Offline reinforcement learning (RL) is a promising direction that allows RL agents to be pre-trained from large datasets avoiding recurrence of expensive data collection. To advance the field, it is crucial to generate large-scale datasets. Compositional RL is particularly appealing for generating such large datasets, since 1) it permits creating many tasks from few components, and 2) the task structure may enable trained agents to solve new tasks by combining relevant learned components. This submission provides four offline RL datasets for simulated robotic manipulation created using the 256 tasks from CompoSuite [Mendez et al., 2022] (https://github.com/Lifelong-ML/CompoSuite). In every task in CompoSuite, a *robot* arm is used to manipulate an *object* to achieve an *objective* all while trying to avoid an *obstacle*. There are for components for each of these four axes that can be combined arbitrarily leading to a total of 256 tasks. The component choices are 

* Robot: IIWA, Jaco, Kinova3, Panda
* Object: Hollow box, box, dumbbell, plate
* Objective: Push, pick and place, put in shelf, put in trashcan
* Obstacle: None, wall between robot and object, wall between goal and object, door between goal and object

The four included datasets are collected using separate agents each trained to a different degree of performance, and each dataset consists of 256 million transitions.
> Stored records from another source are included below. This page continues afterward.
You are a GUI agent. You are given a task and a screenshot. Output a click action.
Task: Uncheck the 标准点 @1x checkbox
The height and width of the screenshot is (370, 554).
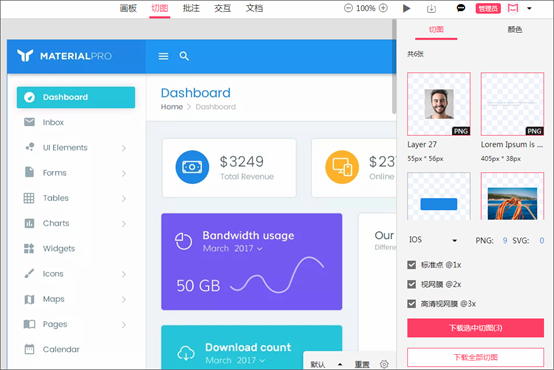[412, 265]
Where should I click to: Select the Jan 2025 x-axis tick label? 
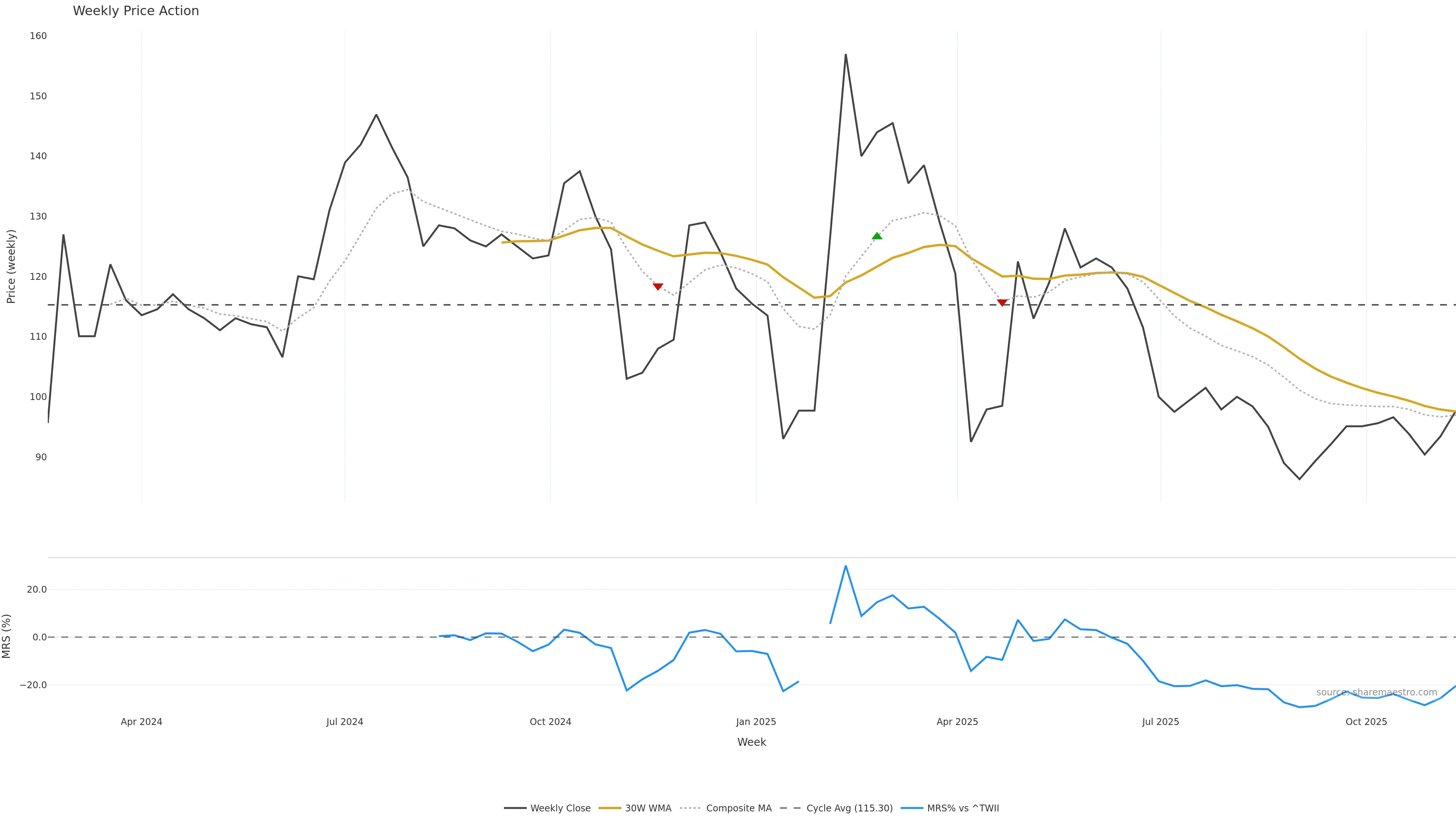756,722
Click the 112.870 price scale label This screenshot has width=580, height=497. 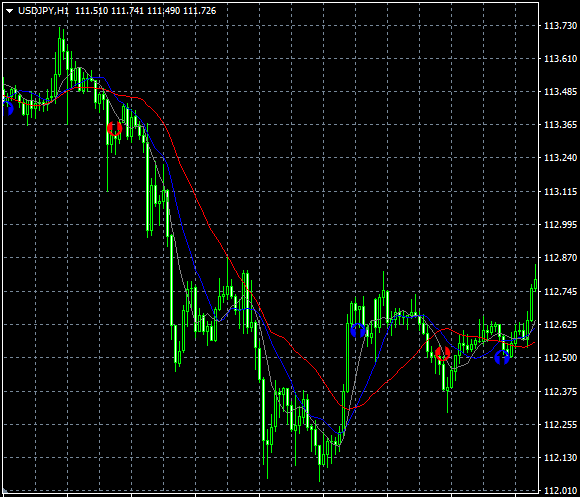(x=560, y=257)
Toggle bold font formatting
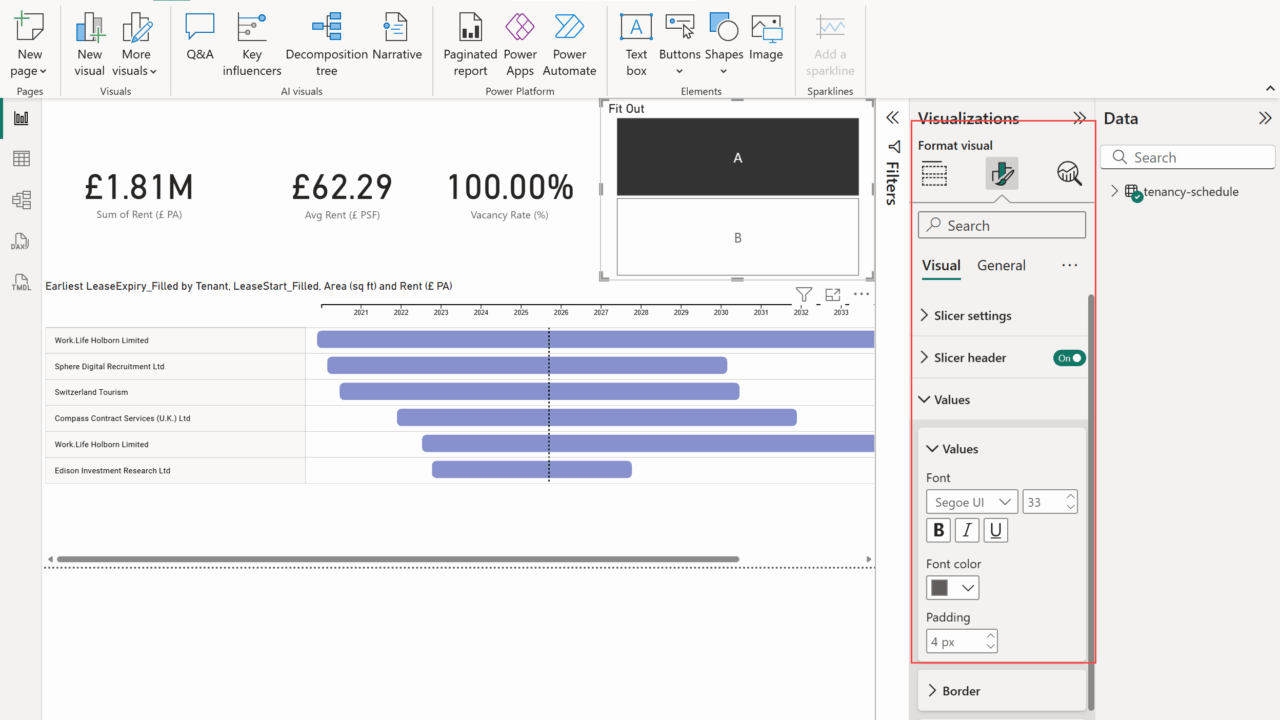The height and width of the screenshot is (720, 1280). pos(939,531)
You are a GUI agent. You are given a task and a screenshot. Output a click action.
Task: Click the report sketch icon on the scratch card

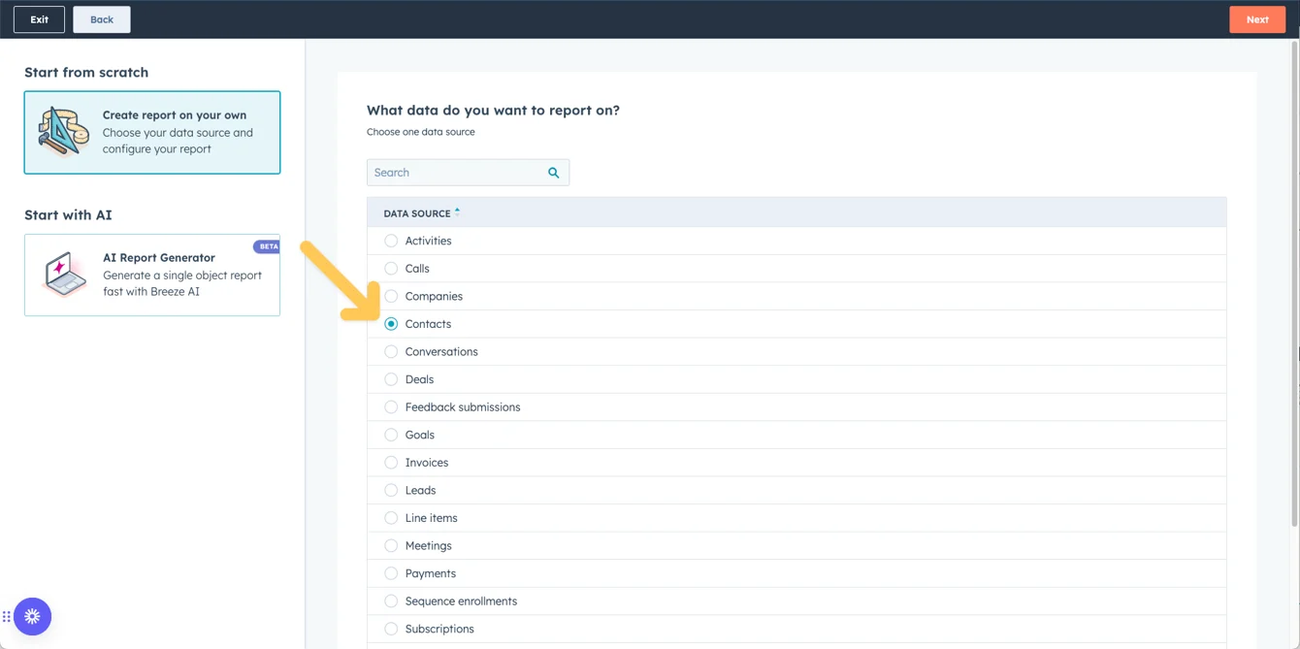click(62, 131)
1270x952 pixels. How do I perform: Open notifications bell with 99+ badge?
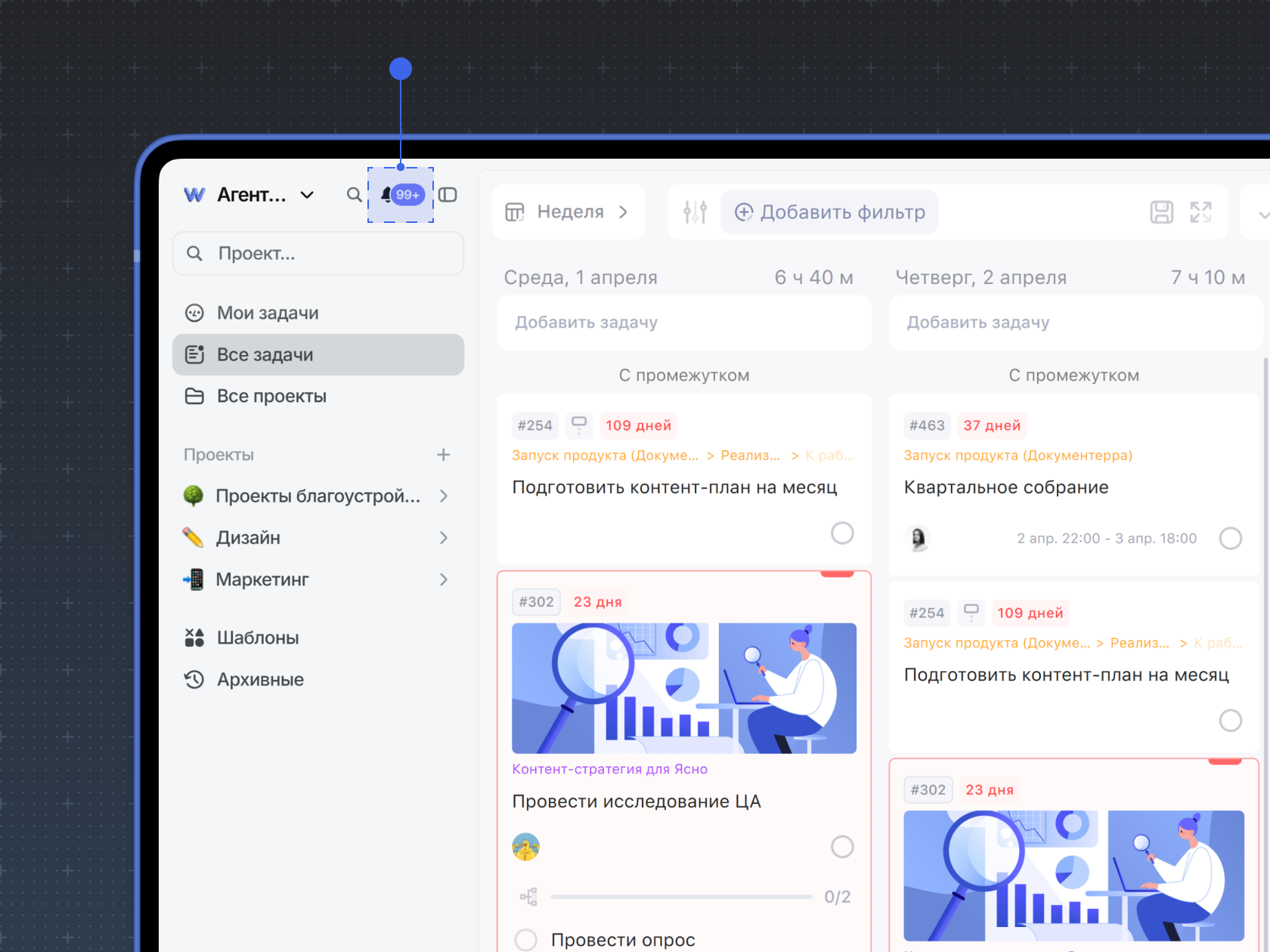pos(401,195)
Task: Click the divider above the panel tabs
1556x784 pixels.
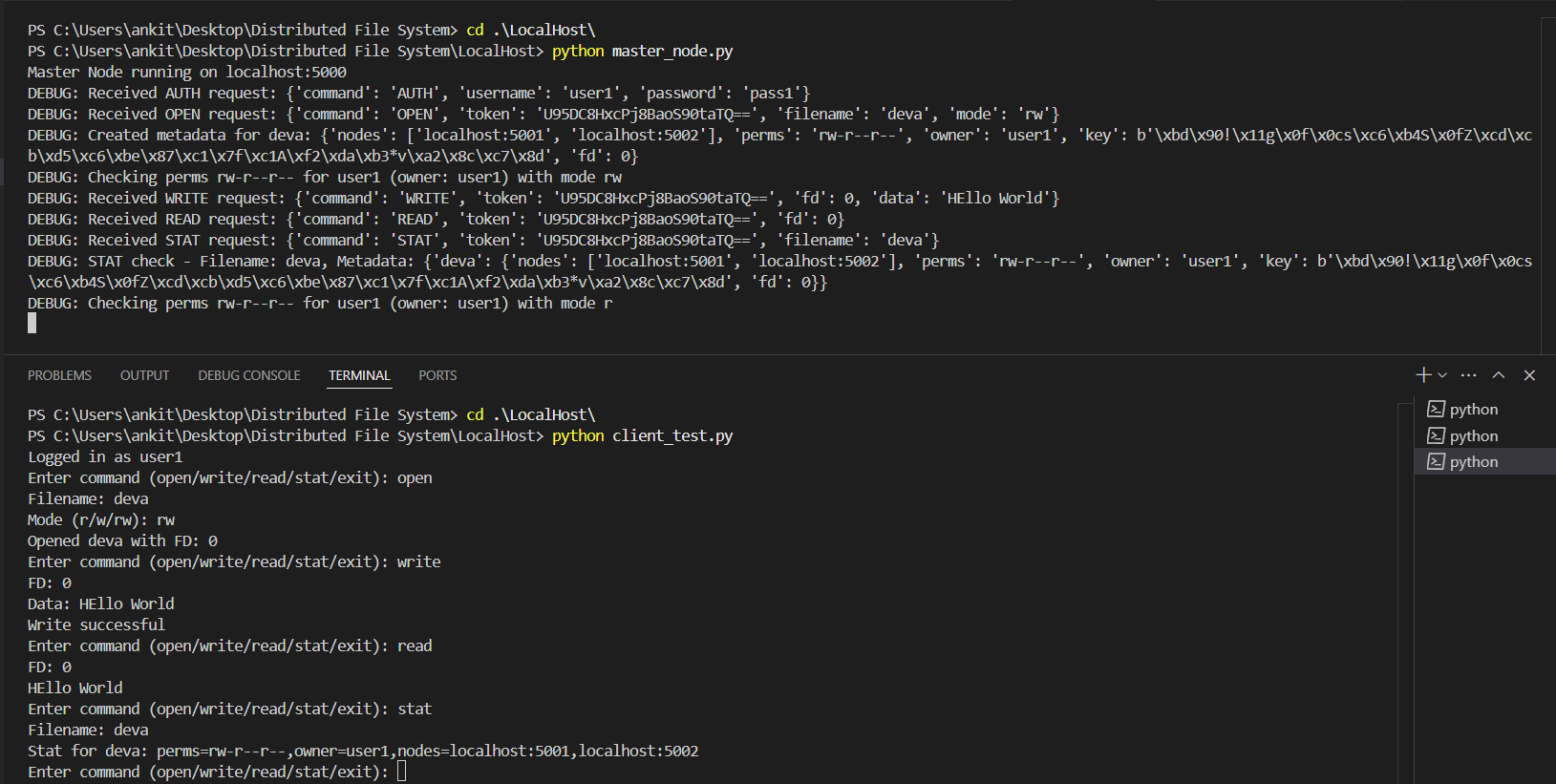Action: click(778, 355)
The degrees of performance are expert data, medium data, warmstart data and replay data:

* Expert dataset: Transitions from an expert agent that was trained to achieve 90% success on every task.
* Medium dataset: Transitions from a medium agent that was trained to achieve 30% success on every task.
* Warmstart dataset: Transitions from a Soft-actor critic agent trained for a fixed duration of one million steps.
* Medium-replay-subsampled dataset: Transitions that were stored during the training of a medium agent up to 30% success.

These datasets are intended for the combined study of compositional generalization and offline reinforcement learning.